» **Description of the task**
Return every one of the following entries verbatim, without changing a single character.

» **Data provided**

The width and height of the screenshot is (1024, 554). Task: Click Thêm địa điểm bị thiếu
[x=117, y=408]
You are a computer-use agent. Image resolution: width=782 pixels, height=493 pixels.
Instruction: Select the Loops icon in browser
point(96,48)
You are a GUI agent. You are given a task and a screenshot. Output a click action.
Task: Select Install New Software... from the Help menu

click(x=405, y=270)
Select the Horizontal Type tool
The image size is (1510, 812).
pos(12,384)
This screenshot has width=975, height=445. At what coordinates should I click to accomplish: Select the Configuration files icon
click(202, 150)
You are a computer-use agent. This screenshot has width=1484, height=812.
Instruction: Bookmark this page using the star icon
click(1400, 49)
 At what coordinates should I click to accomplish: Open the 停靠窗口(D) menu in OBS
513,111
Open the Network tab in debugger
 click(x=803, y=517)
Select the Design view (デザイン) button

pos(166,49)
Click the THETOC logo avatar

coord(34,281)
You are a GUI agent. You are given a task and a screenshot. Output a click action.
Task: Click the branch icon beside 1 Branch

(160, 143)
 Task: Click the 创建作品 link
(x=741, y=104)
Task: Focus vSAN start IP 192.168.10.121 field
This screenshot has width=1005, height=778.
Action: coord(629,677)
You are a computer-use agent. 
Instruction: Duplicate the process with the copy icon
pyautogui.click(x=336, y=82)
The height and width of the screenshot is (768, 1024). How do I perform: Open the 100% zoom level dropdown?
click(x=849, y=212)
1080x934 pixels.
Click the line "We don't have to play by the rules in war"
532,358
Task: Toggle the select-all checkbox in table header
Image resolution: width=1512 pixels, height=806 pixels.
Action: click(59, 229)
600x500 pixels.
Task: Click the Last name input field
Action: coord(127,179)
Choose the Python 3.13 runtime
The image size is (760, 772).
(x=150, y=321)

» **Exercise output**
The width and height of the screenshot is (1024, 554). Task: Click Thêm địa điểm bị thiếu
[x=117, y=408]
You are a computer-use agent. Image resolution: width=782 pixels, height=493 pixels.
Instruction: Select the Loops icon in browser
point(96,48)
You are a GUI agent. You are given a task and a screenshot. Output a click action.
Task: Select Install New Software... from the Help menu

click(x=405, y=270)
Select the Horizontal Type tool
The image size is (1510, 812).
pos(12,384)
This screenshot has width=975, height=445. At what coordinates should I click to accomplish: Select the Configuration files icon
click(202, 150)
You are a computer-use agent. This screenshot has width=1484, height=812.
Instruction: Bookmark this page using the star icon
click(1400, 49)
 At what coordinates should I click to accomplish: Open the 停靠窗口(D) menu in OBS
513,111
Open the Network tab in debugger
 click(x=803, y=517)
Select the Design view (デザイン) button

pos(166,49)
Click the THETOC logo avatar

coord(34,281)
You are a GUI agent. You are given a task and a screenshot. Output a click action.
Task: Click the branch icon beside 1 Branch

(160, 143)
 Task: Click the 创建作品 link
(x=741, y=104)
Task: Focus vSAN start IP 192.168.10.121 field
This screenshot has width=1005, height=778.
Action: coord(629,677)
You are a computer-use agent. 
Instruction: Duplicate the process with the copy icon
pyautogui.click(x=336, y=82)
The height and width of the screenshot is (768, 1024). How do I perform: Open the 100% zoom level dropdown?
click(x=849, y=212)
1080x934 pixels.
Click the line "We don't have to play by the rules in war"
532,358
Task: Toggle the select-all checkbox in table header
Image resolution: width=1512 pixels, height=806 pixels.
Action: click(59, 229)
600x500 pixels.
Task: Click the Last name input field
Action: coord(127,179)
Choose the Python 3.13 runtime
The image size is (760, 772).
(x=150, y=321)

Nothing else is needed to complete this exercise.